If the world is going to see the incarnational reality of the life of Jesus on the earth, it will take more than a generation of “new breed” leaders and believers (who will inevitably have the same strengths and weaknesses as 2,000 years of “old breed” leaders and believers!)  It took three generations of “believers” together to bring an incarnational change into the earth originally. It will take three generations in loving participation and union one with another to bring the same sort of cosmic shift into the earth today.

Generation 1: Elizabeth and Zachariah
Generation 2: Mary and Joseph
Generation 3: John and Jesus in the womb.

These three generations had to bring their respective impossibilities together to bring forth a new order in the earth.

We inherit together, or not at all. Alone, a “new breed” generation that is fixated on producing signs and wonders will not accomplish God’s purposes in the earth. The kingdom increases by death and resurrection, not by signs and wonders (John 12:22-24). Signs and wonders accompany the manifestation of the kingdom, but they are not the impelling life of the the ever increasing kingdom.

The Book of Acts covers approximately 30 years. It is like a high-light reel. Acts refers to many signs and miracles being done, but not all are recorded. Of those recorded there are approximately 15 supernatural events (tongues, spirit baptism, etc.)  within those 30 years. That’s only one manifestation every two years on average! There are approximately six miracles of healings/resurrection recorded. That’s one every five years on average!  A value system that puts pressure on people to pump out miracles 3 services a week  misrepresents the Scripture, Jesus’ heart, plans, and purposes.

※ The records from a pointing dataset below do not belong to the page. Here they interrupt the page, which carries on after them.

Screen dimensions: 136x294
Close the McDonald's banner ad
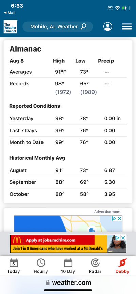[x=123, y=238]
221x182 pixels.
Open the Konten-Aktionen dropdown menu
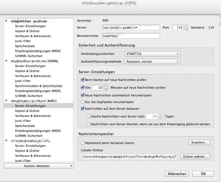(x=39, y=166)
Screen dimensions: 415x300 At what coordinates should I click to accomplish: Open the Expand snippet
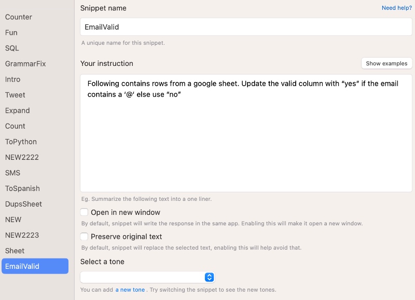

George Santayana said that those who do not study history are doomed to repeat it. There is nothing new under the sun. Those who  think they are somehow unique for coming into an understanding and experience of some element of truth, that apparently 2,000 years of believers who preceded them were  too stupid or not spiritual enough to discover, must be very, very careful in their expression and administration of the truth they think they have discovered or “restored.” The likelihood is, they are just late to the party. To those who believe the emphasis of signs and wonders is appropriate or a recovery of “lost” truth, I offer here some wisdom from the 17th century:

I cannot pretend to form any opinion as to your sincerity or to judge of the things you profess to experience. Generally speaking, I should fear that reading about extraordinary spiritual matters tends to affect weak imaginations to excess. Moreover, self-love easily flatters itself that it has attained the altitudes  which it has admired in books. It seems to me that the only course in such a case is to take no notice of such things. I advise you never to dwell voluntarily on such extraordinary experiences. This is the real way of discovering how much self-conceit has to do with these supposed gifts. Nothing tends so much to pique self-conceit and bring illusions to light, as a simple direction to set aside the marvelous, and to require a person who aspires to the marvelous to act as though nothing of the sort existed. Without such a test, I do not think a person can be proved thoroughly, and without it I do not think due caution has been taken against illusion.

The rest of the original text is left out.